Die Gewinnermittlung nach § 17 EStG hat stichtagsbezogen zu erfolgen. Der Gewinnermittlung sind deshalb im Regelfall auch künftige Einnahmen und Ausgaben in Gestalt von Forderungen und Verbindlichkeiten zugrunde zu legen, soweit sie den Veräußerungsgewinn beeinflussen. Der Veräußerungspreis wird bei der Gewinnermittlung nach § 17 EStG auch dann mit dem vereinbarten Betrag im Jahr der Veräußerung erfasst, wenn er gestundet oder in Raten zu entrichten ist. Grundsätzlich ist deshalb auch die Verpflichtung des Gesellschafters aus einer Bürgschaft bei der Ermittlung des Auflösungsverlustes - unabhängig vom Zeitpunkt der Zahlung des Bürgen - bereits dann zu berücksichtigen, wenn der Gläubiger seinen Anspruch aus der Bürgschaft geltend gemacht hat oder wenn mit einer Inanspruchnahme des Bürgen ernstlich zu rechnen ist.

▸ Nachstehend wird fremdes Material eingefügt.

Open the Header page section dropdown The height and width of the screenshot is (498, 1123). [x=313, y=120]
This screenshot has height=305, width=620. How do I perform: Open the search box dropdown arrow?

Vorliegend stand bereits im Jahr 2001 fest, dass der Kläger für eine Bürgschaftssumme i.H.v. 200.000 DM in Anspruch genommen würde. Der Kläger hat auf diese Bürgschaft auch gezahlt. Die Bürgschaftsverpflichtung ist, seinem Antrag folgend im Verlustfeststellungsbescheid für das Jahr 1999 abgezinst i.H.v. 181.037 DM berücksichtigt worden. Der Bescheid ist mit diesem Betrag bestandskräftig geworden. Eine weitere Abzinsung kommt nicht in Betracht, da es sich um Auflösungsverluste handelt, die im Ergebnis nachträgliche Anschaffungskosten auf die Beteiligung darstellen. Dabei ist der Nennbetrag der Forderung auch dann als Anschaffungskosten anzusetzen, wenn die Forderung unverzinslich gestundet ist.